时间序列预测是重要的应用领域的核心，对机器学习算法构成了重大挑战。最近，神经网络体系结构已广泛应用于时间序列的预测问题。这些模型中的大多数都是通过最大程度地减少损失函数来衡量预测偏离实际值的训练的。典型的损耗函数包括均方根误差（MSE）和平均绝对误差（MAE）。在存在噪声和不确定性的情况下，神经网络模型倾向于复制时间序列的最后观察值，从而限制了它们对现实数据的适用性。在本文中，我们提供了上述问题的形式定义，还提供了观察到问题的预测的一些示例。我们还提出了一个正规化项，对先前看到的值的复制进行了惩罚。我们在合成数据集和现实世界数据集上评估了拟议的正规化项。我们的结果表明，正则化项会在一定程度上缓解上述问题，并产生更健壮的模型。

我们介绍了IST和Unmabel对WMT 2022关于质量估计（QE）的共享任务的共同贡献。我们的团队参与了所有三个子任务：（i）句子和单词级质量预测；（ii）可解释的量化宽松；（iii）关键错误检测。对于所有任务，我们在彗星框架之上构建，将其与OpenKIWI的预测估计架构连接，并为其配备单词级序列标记器和解释提取器。我们的结果表明，在预处理过程中合并参考可以改善下游任务上多种语言对的性能，并且通过句子和单词级别的目标共同培训可以进一步提高。此外，将注意力和梯度信息结合在一起被证明是提取句子级量化量化宽松模型的良好解释的首要策略。总体而言，我们的意见书在几乎所有语言对的所有三个任务中都取得了最佳的结果。

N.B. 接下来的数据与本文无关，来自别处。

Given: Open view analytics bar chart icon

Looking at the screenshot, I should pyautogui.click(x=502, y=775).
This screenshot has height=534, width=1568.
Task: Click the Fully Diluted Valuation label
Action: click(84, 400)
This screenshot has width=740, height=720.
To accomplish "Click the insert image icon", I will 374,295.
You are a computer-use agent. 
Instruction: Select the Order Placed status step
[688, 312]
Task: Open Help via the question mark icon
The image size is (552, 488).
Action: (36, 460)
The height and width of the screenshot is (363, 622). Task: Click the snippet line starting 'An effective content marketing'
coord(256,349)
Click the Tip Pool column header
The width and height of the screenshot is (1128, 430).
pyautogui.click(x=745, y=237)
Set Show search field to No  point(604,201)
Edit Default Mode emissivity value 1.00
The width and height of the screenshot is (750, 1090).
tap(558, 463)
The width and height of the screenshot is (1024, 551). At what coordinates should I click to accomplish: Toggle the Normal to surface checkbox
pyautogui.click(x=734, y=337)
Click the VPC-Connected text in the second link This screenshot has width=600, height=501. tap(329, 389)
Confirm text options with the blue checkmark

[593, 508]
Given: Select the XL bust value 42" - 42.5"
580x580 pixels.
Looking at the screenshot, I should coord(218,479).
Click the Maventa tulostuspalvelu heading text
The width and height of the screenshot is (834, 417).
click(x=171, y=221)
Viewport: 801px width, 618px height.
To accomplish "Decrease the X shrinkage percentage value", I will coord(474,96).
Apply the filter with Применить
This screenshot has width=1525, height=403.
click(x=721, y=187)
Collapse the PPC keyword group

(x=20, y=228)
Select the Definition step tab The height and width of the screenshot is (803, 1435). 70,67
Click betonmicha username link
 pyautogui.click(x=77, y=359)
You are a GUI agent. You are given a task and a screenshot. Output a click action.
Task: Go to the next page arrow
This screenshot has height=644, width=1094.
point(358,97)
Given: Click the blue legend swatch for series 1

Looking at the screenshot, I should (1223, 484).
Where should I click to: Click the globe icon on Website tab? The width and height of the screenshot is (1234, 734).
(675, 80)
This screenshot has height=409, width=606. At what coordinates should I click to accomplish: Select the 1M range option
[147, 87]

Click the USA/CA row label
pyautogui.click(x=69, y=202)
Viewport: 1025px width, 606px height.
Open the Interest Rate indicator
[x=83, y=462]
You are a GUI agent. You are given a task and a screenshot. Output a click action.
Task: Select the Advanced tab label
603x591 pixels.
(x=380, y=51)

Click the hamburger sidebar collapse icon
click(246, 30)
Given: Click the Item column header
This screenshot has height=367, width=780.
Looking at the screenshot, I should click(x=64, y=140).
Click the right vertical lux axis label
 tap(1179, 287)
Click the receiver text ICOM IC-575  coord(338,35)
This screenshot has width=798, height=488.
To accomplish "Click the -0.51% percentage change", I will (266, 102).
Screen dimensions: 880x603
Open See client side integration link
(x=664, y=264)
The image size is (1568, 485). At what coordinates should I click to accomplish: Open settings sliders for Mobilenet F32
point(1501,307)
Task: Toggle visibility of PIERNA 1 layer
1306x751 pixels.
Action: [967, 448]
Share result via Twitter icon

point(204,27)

Trainable evaluation metrics for machine translation (MT) exhibit strong correlation with human judgements, but they are often hard to interpret and might produce unreliable scores under noisy or out-of-domain data. Recent work has attempted to mitigate this with simple uncertainty quantification techniques (Monte Carlo dropout and deep ensembles), however these techniques (as we show) are limited in several ways -- for example, they are unable to distinguish between different kinds of uncertainty, and they are time and memory consuming. In this paper, we propose more powerful and efficient uncertainty predictors for MT evaluation, and we assess their ability to target different sources of aleatoric and epistemic uncertainty. To this end, we develop and compare training objectives for the COMET metric to enhance it with an uncertainty prediction output, including heteroscedastic regression, divergence minimization, and direct uncertainty prediction. Our experiments show improved results on uncertainty prediction for the WMT metrics task datasets, with a substantial reduction in computational costs. Moreover, they demonstrate the ability of these predictors to address specific uncertainty causes in MT evaluation, such as low quality references and out-of-domain data.